▽
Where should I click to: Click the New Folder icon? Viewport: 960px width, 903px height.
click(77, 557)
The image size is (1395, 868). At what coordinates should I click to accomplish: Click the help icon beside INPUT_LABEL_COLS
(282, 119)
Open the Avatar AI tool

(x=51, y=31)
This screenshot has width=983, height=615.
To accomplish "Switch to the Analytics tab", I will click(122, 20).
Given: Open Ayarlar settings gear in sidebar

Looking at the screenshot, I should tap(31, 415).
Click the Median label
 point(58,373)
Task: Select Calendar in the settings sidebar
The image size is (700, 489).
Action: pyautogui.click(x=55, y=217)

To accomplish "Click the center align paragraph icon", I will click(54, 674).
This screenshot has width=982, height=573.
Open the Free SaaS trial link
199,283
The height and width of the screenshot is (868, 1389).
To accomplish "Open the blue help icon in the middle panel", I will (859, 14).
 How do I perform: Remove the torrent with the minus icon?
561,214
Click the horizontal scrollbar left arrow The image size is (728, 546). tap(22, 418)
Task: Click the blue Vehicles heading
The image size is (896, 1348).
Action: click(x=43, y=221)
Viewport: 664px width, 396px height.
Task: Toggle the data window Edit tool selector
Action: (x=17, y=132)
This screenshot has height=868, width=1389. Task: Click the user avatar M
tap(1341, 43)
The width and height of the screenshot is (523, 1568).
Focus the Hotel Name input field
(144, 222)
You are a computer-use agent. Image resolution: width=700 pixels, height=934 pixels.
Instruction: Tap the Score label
△
## Work to be completed
Print the full listing above again, line for line and with nothing altered.

## Answer for this exercise
Where should I click to: Click the New Folder icon? Viewport: 960px width, 903px height.
click(77, 557)
The image size is (1395, 868). At what coordinates should I click to accomplish: Click the help icon beside INPUT_LABEL_COLS
(282, 119)
Open the Avatar AI tool

(x=51, y=31)
This screenshot has width=983, height=615.
To accomplish "Switch to the Analytics tab", I will click(122, 20).
Given: Open Ayarlar settings gear in sidebar

Looking at the screenshot, I should tap(31, 415).
Click the Median label
 point(58,373)
Task: Select Calendar in the settings sidebar
The image size is (700, 489).
Action: pyautogui.click(x=55, y=217)

To accomplish "Click the center align paragraph icon", I will click(54, 674).
This screenshot has width=982, height=573.
Open the Free SaaS trial link
199,283
The height and width of the screenshot is (868, 1389).
To accomplish "Open the blue help icon in the middle panel", I will (859, 14).
 How do I perform: Remove the torrent with the minus icon?
561,214
Click the horizontal scrollbar left arrow The image size is (728, 546). tap(22, 418)
Task: Click the blue Vehicles heading
The image size is (896, 1348).
Action: click(x=43, y=221)
Viewport: 664px width, 396px height.
Task: Toggle the data window Edit tool selector
Action: (x=17, y=132)
This screenshot has height=868, width=1389. Task: Click the user avatar M
tap(1341, 43)
The width and height of the screenshot is (523, 1568).
Focus the Hotel Name input field
(144, 222)
You are a computer-use agent. Image resolution: width=700 pixels, height=934 pixels.
Instruction: Tap the Score label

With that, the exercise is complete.